コアバリューを設定したら、企業のリーダーがコアバリューを率先して実践し、より明確な企業文化を形成していきます。そのためには、組織のリーダーが、設定した企業の価値観に従い、毎日実践することが欠かせません。目標を設定して従業員満足度調査を実施することにより、方向性を確認できるだけでなく、従業員自ら文化を維持する責任を継続的に促していくことができます。

また、新入社員にも企業のコアバリューの大切さを理解してもらう必要があります。企業のコアバリューに沿って働く、パフォーマンスが高く、勤勉な従業員が揃ったチームが育てば、ますます企業文化も強力なものになるでしょう。

個人のコアバリューと企業文化

仕事を探す場合には、どのような企業文化の会社で働きたいかを決めるのに、個人の価値観が影響します。
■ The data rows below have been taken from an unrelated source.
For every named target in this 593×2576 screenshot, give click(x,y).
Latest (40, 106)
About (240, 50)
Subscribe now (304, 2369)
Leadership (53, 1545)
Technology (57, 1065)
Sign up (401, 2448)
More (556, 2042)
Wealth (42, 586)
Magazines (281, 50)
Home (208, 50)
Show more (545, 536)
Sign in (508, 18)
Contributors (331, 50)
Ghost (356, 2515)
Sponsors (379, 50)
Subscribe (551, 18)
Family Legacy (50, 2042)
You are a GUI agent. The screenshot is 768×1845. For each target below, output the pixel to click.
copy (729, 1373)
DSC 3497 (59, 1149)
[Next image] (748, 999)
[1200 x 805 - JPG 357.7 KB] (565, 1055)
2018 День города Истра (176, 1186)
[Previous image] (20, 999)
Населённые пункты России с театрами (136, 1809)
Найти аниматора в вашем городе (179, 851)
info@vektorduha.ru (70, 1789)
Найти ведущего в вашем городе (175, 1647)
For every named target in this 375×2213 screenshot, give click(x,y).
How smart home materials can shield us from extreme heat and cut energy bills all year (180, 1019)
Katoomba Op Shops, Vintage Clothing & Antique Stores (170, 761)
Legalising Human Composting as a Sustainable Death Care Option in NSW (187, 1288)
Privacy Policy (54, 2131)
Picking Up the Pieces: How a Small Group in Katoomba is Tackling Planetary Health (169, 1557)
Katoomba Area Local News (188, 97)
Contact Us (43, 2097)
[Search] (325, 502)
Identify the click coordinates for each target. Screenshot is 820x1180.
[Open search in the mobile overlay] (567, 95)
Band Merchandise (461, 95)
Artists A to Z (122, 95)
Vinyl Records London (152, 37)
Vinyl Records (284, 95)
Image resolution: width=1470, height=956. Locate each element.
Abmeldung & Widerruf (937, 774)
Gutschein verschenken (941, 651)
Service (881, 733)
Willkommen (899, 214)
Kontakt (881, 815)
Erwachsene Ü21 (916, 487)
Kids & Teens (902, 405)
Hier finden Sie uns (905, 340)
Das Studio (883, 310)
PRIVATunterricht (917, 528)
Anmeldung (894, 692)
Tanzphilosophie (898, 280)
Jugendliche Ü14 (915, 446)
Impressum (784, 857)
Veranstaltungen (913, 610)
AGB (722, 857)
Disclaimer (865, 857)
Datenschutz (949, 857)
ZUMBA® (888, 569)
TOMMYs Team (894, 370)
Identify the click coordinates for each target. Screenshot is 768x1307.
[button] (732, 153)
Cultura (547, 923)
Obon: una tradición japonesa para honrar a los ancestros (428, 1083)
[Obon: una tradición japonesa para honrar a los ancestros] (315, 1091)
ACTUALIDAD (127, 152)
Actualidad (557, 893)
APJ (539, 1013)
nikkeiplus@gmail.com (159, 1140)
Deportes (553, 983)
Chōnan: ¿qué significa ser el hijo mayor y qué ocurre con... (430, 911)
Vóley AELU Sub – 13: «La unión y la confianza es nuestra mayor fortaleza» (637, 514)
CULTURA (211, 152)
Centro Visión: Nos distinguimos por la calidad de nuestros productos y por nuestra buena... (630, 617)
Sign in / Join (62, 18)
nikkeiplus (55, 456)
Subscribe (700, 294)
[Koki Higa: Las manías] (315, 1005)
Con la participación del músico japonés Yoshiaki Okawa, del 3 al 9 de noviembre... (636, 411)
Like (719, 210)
自分のコアバリューがはっきりしていない場合は、あなたが尊敬している職場のメンターやリーダーについて、特に素晴らしいと感じている特性や資質を考えてみてください。

自分のモチベーションの源が分かれば、自分が重視している価値観を絞り込むことができます。職場で自分が優先すべき価値観も、将来のキャリア目標の達成に合わせて形成していくことが可能です。大切にすべき価値観に優先順位を付けることで、仕事探しで適した求人を検索しやすくなるほか、現在の職場の文化の改善にも取り組みやすくなります。

健全な企業文化を持つことのその他のメリット

優れた企業文化を持つことは、従業員だけでなく、組織全体にも多くのメリットをもたらします。課題や成果を共有できるチームを組織できれば、メンバーは共通の目標に向かって取り組むチームの一員として、共に力を合わせていることを実感できるでしょう。また、強力で健全な企業文化によって、生産性が高まり、従業員の定着率や士気も上がります。共通の価値観に従うことで、達成感を持つことができ、イノベーションを推進できるような文化が生まれます。チームがより強い結びつきを感じられるようになった時、組織の結束力はさらに強まり、従業員は離職を考えることにメリットがないと感じるようになります。

企業文化を改善する場合は、従業員の意見に耳を傾けることが大切です。これにより、従業員は自分たちに意見を述べる機会があり、尊重してもらえていると感じます。企業や業界を問わず、企業文化の確立には労力を注ぐだけの十分な価値があります。